Supporters of a proposal to build a gambling complex on New York Avenue NE met yesterday’s deadline for submitting thousands of signatures on petitions to put the proposal on November’s ballot.

Circulators delivered the petitions to the D.C. Board of Elections and Ethics at about 4:15 p.m., saying they had collected more than 50,000 signatures since Thursday — nearly three times the 17,600 required.

Pedro Alfonso, chief executive of the D.C.-based telecommunications firm Dynamic Concepts, presented boxes of petitions as supporters stretched out in the lobby of the D.C. Board of Elections and Ethics and spent 45 minutes numbering more than 2,000 petitions before submitting them.

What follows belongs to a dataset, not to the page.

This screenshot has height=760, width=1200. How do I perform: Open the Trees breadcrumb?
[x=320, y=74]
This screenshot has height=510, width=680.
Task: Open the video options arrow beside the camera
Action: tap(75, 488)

Rob Newell, an Idaho native who lives in the U.S. Virgin Islands and is bankrolling the effort to get the initiative on the ballot, also was present.

“That was a big hurdle,” Mr. Newell said. “I was really impressed with the people who were out there trying to get these signatures.”

Mr. Newell said it was too soon to tell how much the effort had cost.

The Board of Elections has 30 days to verify that the signatures are those of registered D.C. voters.

Opponents of the proposed gambling complex, which would feature video lottery terminals similar to slot machines, said there were serious irregularities in how the signatures were collected.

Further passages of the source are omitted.